The traditional approach in statistical modeling would be to first develop a theoretical model for the activity you’re studying. Such a model would require many assumptions such as, in the case of trending Twitter topics, who’s doing the tweeting about a topic (number of followers, Klout score, etc.), the way in which topics can become trending (e.g., a sharp increase in tweets about the topics vs a smoother growth rate), and the underlying statistical distribution of the model parameters.
Shah and Niklov’s approach doesn’t require any of that. Instead, it relies on the data to tell the story, by using sample data to “train” the algorithm (in the Twitter example, they sampled one month worth of tweets, covering 250 trending and 250 non-trending topics, as training data). Real world events can then be compared to the training data to determine the likelihood of an outcome. In their example, the key metric was the rate at which trending/non-trending topics were being tweeted about. Given the simplicity of the approach and the relatively small amount of training data, their success rate is quite remarkable.

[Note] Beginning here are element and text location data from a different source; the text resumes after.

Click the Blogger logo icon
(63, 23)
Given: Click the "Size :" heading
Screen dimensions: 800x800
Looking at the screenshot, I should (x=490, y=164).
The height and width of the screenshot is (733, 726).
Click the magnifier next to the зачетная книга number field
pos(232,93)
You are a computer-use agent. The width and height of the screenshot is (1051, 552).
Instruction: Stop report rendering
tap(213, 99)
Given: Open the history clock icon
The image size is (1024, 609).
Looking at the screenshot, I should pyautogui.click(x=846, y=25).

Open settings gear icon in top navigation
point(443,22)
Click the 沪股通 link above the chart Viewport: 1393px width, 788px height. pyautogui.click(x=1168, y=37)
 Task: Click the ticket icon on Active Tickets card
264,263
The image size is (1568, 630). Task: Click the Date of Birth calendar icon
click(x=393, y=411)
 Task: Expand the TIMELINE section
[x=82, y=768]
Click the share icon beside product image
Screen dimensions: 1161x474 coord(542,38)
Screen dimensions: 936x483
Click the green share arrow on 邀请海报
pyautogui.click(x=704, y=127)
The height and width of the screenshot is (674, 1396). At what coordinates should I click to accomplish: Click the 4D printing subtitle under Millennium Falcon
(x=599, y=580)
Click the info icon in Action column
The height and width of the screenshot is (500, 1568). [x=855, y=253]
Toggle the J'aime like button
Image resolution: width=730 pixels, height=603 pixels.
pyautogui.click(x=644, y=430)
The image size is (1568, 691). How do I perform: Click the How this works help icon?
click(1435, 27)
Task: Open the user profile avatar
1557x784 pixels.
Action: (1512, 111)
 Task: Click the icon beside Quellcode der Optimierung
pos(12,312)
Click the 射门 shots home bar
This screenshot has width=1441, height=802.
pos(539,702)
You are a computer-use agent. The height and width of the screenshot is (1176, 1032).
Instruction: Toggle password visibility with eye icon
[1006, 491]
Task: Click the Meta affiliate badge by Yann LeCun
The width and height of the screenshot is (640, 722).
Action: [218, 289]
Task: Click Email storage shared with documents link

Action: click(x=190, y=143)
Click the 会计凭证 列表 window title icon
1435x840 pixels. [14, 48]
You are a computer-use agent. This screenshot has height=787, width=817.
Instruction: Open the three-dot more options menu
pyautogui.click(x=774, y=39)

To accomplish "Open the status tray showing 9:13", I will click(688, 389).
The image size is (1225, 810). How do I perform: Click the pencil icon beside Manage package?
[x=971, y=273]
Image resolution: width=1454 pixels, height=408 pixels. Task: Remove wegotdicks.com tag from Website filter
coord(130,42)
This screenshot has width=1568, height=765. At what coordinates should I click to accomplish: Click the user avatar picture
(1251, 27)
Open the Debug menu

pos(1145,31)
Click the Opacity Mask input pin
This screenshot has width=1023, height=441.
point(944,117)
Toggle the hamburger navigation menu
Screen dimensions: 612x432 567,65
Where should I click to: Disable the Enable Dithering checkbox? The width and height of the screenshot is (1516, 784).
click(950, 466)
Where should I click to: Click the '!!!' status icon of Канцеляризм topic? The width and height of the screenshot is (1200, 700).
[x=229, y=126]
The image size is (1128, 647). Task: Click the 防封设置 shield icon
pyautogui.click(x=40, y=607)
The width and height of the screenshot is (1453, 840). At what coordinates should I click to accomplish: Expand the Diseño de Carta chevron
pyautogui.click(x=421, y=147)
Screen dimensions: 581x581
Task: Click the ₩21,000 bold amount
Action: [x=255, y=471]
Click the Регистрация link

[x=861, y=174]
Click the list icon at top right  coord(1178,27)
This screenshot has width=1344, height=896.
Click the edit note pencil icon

While their method certainly could be valuable to Twitter itself (in fact, Nikolov is currently an intern at Twitter), it could also be applied to any number of other problems involving the recurrence of events over time. Given enough training data and computing power (distributed computing systems are key to making the data processing feasible), it could be used, for example, to predict jumps in stock prices, anomalies in clinical drug trials and traffic jams.
How confident is Shah in this method? “I would bet my life on this,” Shah said at a recent seminar to talk about this work that I attended.
Fascinating stuff. Now, if you’ll excuse me, I’m going to take a crack at implementing their methodology to predict the likelihood that either (or both) of my daughters will clean her room anytime in the near future.